▸ **DATA TO EXAMINE**:

***

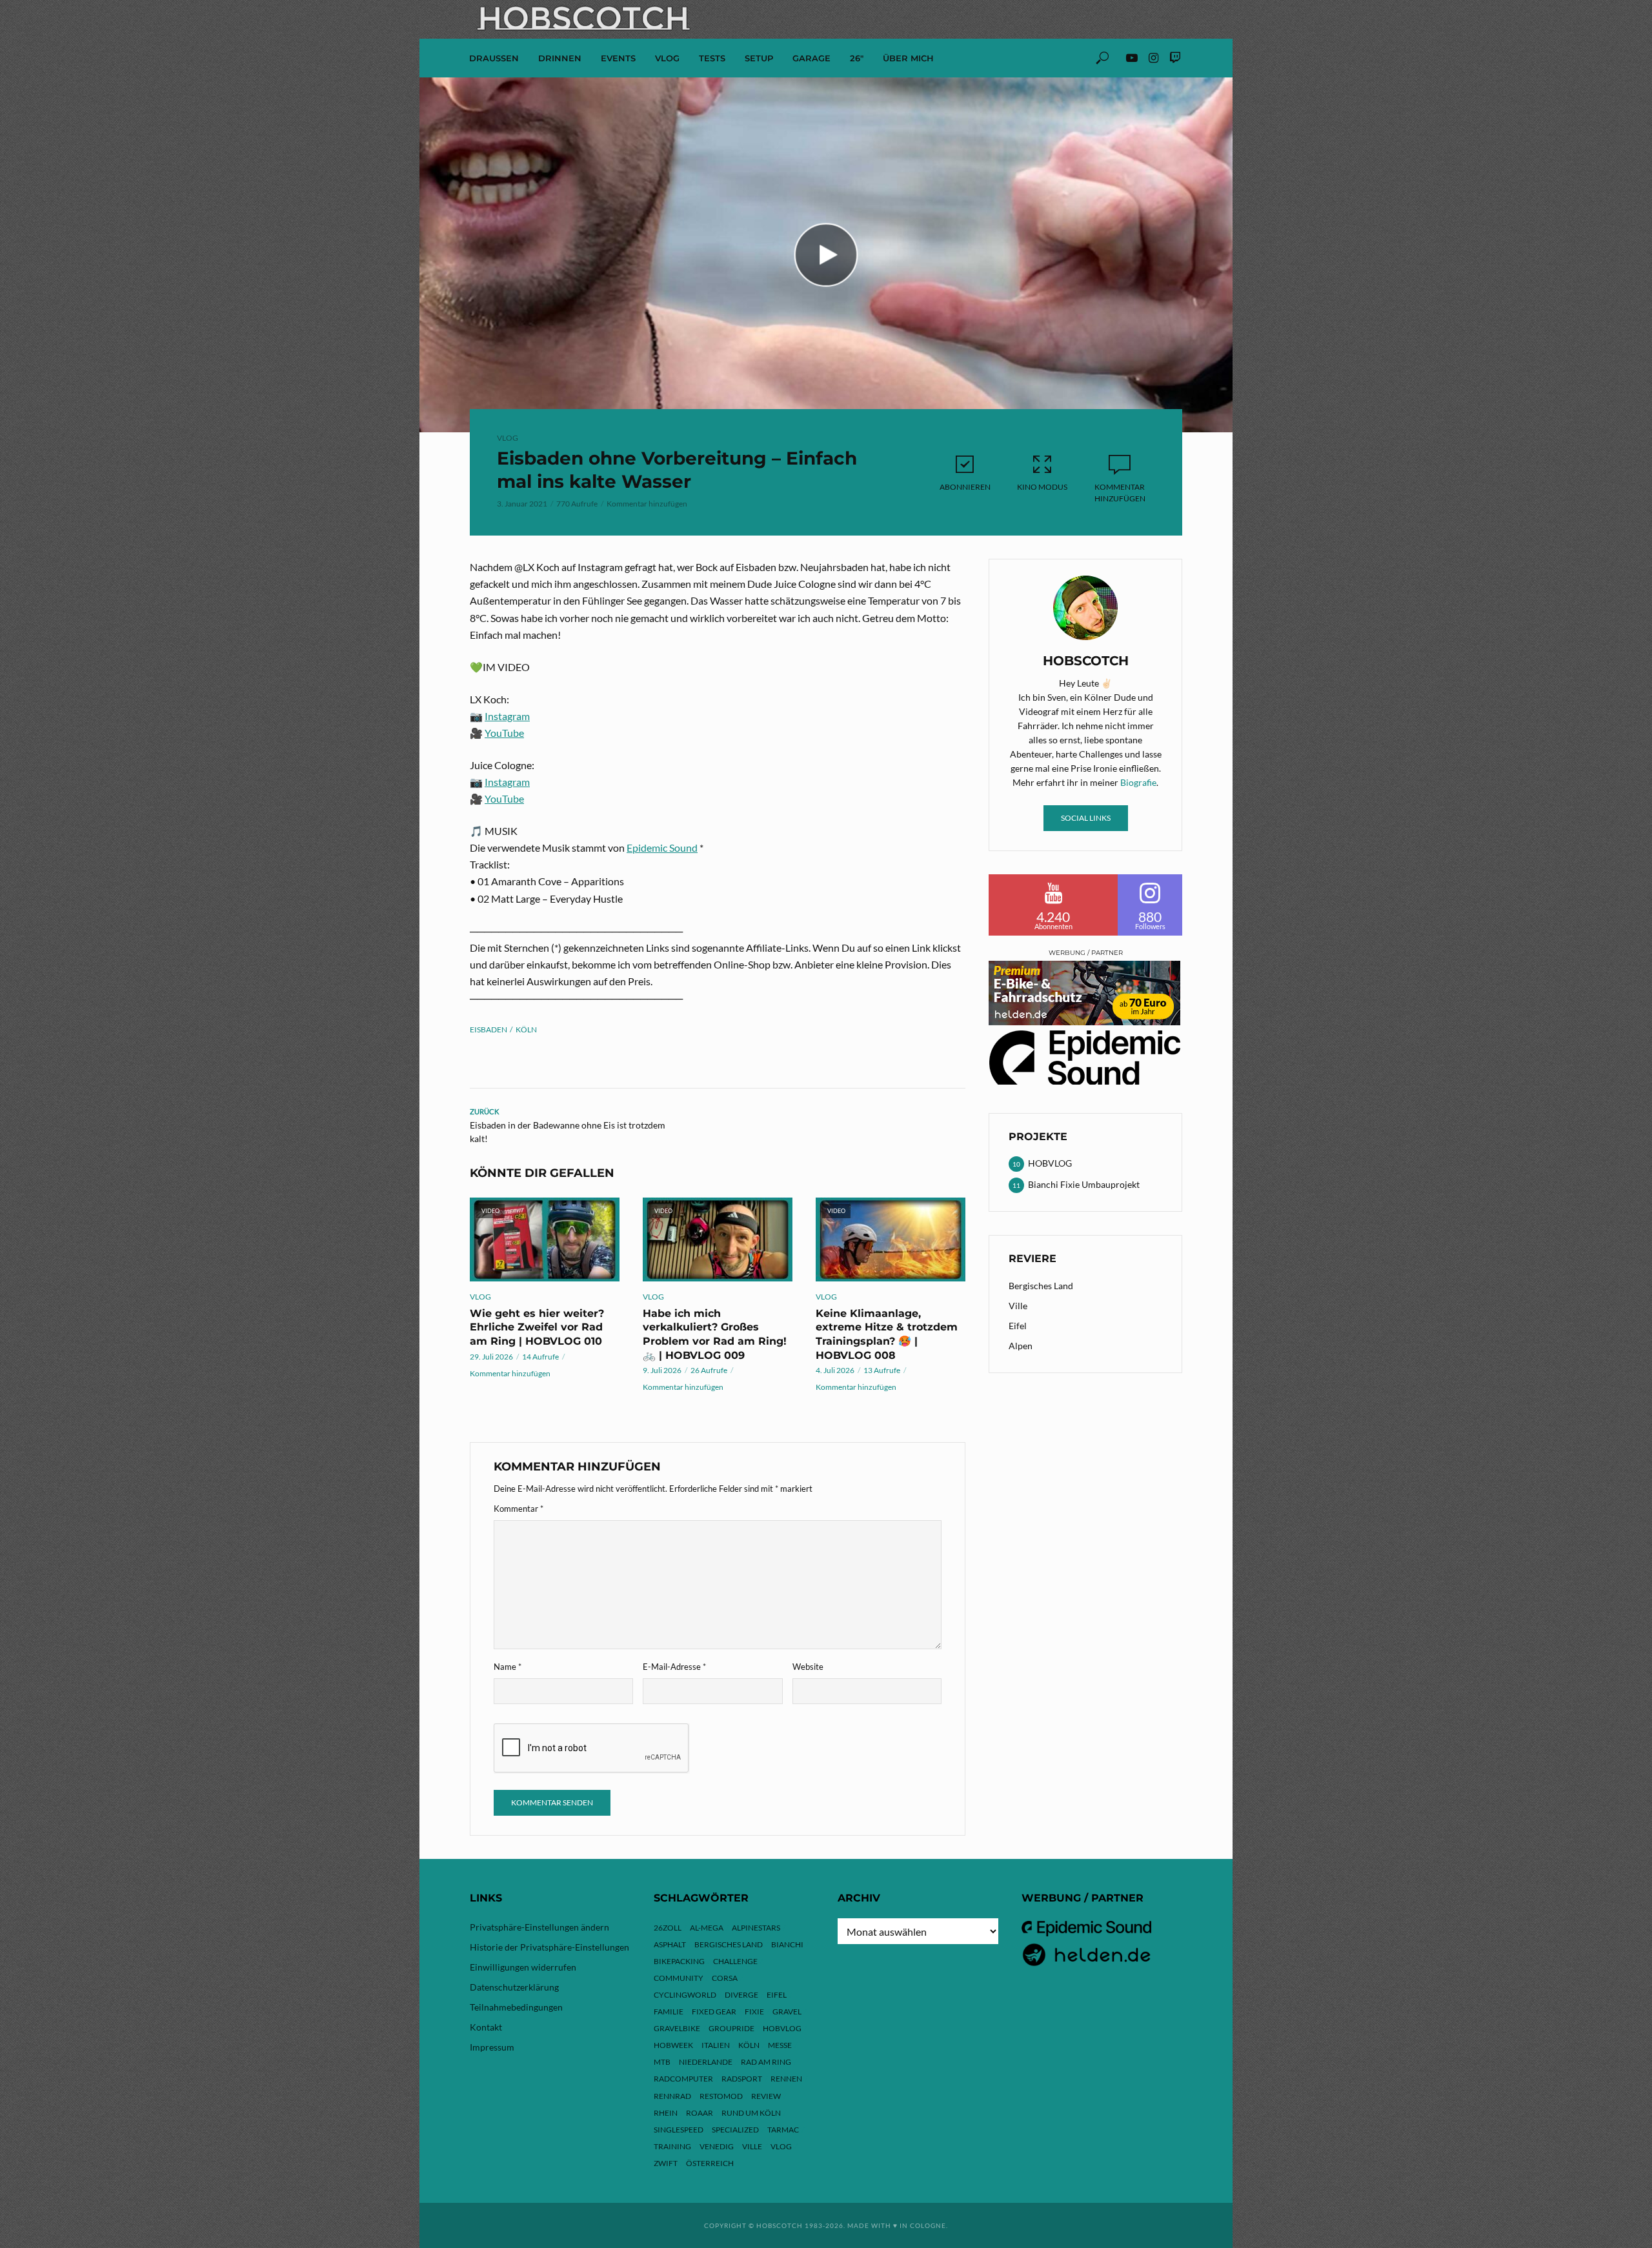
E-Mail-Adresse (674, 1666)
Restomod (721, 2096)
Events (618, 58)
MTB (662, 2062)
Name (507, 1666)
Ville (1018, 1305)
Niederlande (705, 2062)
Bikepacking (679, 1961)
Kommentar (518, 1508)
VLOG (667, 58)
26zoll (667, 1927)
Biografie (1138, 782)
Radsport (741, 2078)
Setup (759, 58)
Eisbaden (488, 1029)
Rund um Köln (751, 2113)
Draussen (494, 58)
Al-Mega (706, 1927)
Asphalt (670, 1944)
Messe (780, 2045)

***

▸ **WHAT TO DO**: What you return should match the entries word for word, pictures aside.

▸ **RESPONSE AREA**:
E-Mail-Adresse (674, 1666)
Restomod (721, 2096)
Events (618, 58)
MTB (662, 2062)
Name (507, 1666)
Ville (1018, 1305)
Niederlande (705, 2062)
Bikepacking (679, 1961)
Kommentar (518, 1508)
VLOG (667, 58)
26zoll (667, 1927)
Biografie (1138, 782)
Radsport (741, 2078)
Setup (759, 58)
Eisbaden (488, 1029)
Rund um Köln (751, 2113)
Draussen (494, 58)
Al-Mega (706, 1927)
Asphalt (670, 1944)
Messe (780, 2045)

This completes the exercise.